=== PROVIDED DATA ===

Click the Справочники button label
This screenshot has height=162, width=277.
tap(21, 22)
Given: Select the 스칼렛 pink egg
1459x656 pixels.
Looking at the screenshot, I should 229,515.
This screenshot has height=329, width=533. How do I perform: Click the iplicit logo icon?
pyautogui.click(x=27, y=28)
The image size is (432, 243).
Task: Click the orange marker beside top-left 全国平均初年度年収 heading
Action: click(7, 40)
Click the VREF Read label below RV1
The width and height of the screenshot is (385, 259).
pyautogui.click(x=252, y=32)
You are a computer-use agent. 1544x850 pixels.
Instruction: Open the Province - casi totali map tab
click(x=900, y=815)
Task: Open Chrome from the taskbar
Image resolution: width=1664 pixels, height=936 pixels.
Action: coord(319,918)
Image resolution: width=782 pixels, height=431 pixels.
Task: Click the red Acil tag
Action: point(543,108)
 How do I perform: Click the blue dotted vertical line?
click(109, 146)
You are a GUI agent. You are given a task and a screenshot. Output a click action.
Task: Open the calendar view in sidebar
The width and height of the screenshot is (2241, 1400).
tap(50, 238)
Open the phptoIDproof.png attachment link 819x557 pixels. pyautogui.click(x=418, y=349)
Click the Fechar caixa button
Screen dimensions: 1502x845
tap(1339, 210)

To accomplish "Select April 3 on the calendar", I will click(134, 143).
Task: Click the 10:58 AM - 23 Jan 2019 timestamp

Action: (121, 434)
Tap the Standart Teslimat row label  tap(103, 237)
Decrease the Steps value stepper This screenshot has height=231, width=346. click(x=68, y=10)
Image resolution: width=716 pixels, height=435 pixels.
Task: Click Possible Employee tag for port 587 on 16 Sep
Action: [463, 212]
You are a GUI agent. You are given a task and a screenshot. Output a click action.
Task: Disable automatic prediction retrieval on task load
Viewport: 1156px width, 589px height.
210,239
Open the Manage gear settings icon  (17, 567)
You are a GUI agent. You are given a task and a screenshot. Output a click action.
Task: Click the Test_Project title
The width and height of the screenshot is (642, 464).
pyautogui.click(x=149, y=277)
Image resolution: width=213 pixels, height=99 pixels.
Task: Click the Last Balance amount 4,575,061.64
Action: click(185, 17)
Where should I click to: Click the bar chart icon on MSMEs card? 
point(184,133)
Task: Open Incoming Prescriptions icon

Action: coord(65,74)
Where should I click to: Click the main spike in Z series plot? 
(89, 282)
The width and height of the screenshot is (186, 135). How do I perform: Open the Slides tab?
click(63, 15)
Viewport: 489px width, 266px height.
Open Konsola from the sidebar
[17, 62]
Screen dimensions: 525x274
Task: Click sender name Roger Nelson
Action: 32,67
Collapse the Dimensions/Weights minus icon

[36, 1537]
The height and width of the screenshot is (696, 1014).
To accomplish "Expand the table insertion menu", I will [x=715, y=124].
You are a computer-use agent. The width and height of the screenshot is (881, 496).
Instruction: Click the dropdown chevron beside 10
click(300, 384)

===

- WRITTEN TASK -
Extract each line above that contains the string "calendar", and reproduce those lines in full.

- SOLUTION FOR THIS TASK -
Task: Open the calendar view in sidebar
To accomplish "Select April 3 on the calendar", I will click(134, 143).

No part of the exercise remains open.